**What you are asked to do**. Set down the stretch from the line containing "Task: Pick Disabled Items in Manage list" through the line containing "Select the Breathing (呼吸) lighting effect" verbatim, omitting the pictures.

**The input**.
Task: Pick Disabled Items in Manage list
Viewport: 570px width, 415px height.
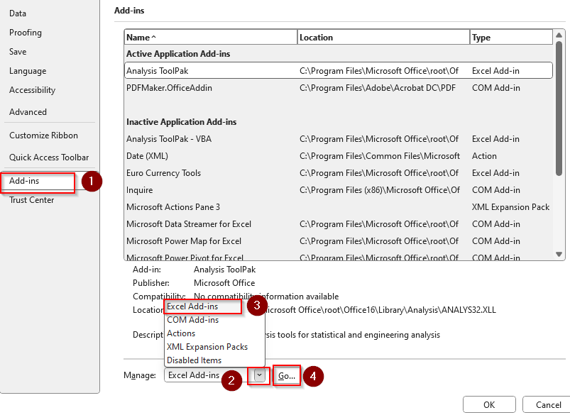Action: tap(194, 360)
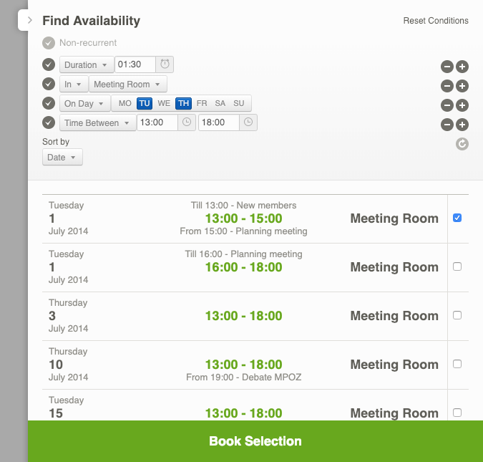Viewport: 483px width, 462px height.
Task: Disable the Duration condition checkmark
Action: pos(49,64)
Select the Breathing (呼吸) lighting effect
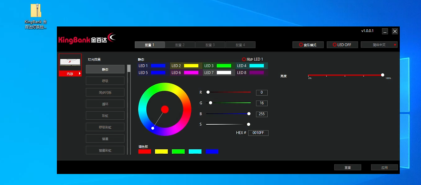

...

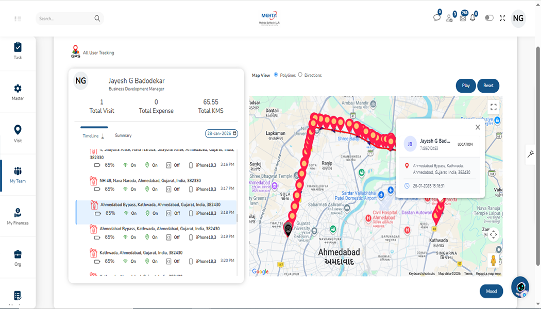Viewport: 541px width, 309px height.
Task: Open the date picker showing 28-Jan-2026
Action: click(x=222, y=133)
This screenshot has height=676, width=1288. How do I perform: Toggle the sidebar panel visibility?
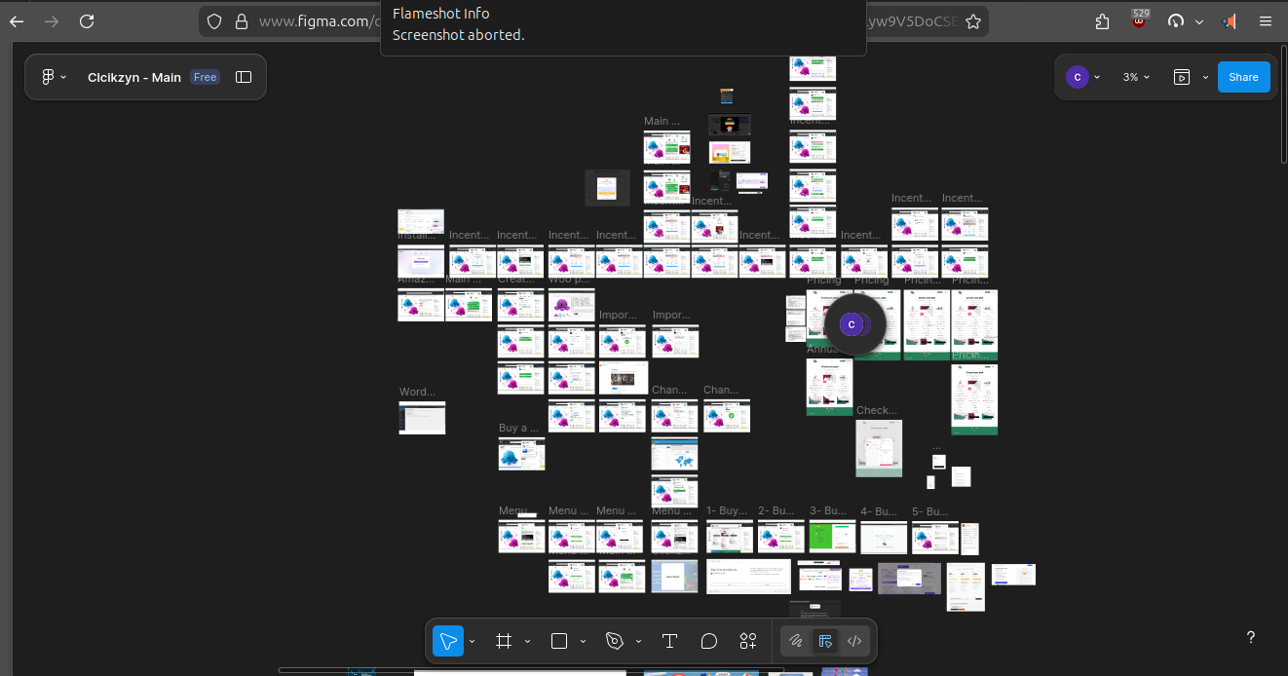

---

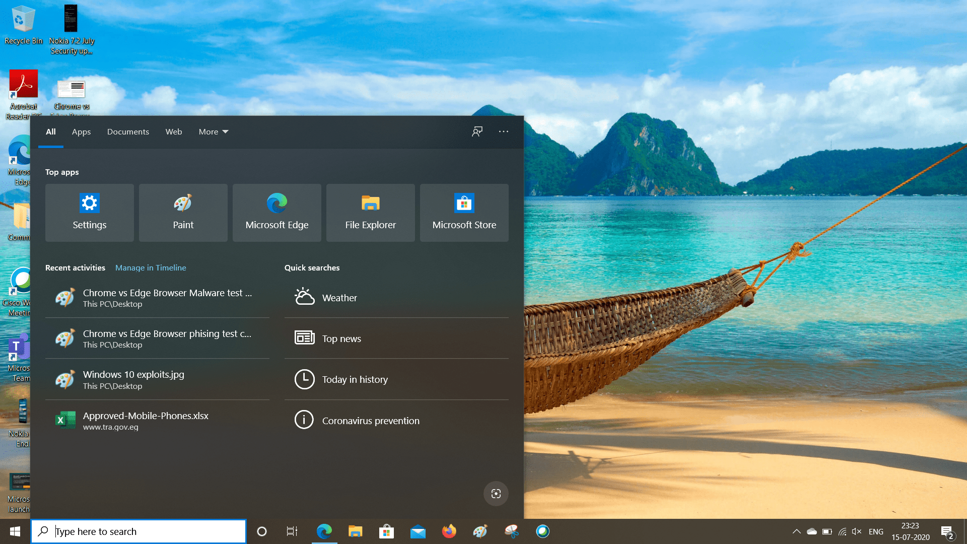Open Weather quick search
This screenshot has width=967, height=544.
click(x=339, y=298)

**Task response**.
Task: Pick Disabled Items in Manage list
Viewport: 570px width, 415px height.
Action: tap(194, 360)
Viewport: 483px width, 462px height.
Task: Disable the Duration condition checkmark
Action: pos(49,64)
Select the Breathing (呼吸) lighting effect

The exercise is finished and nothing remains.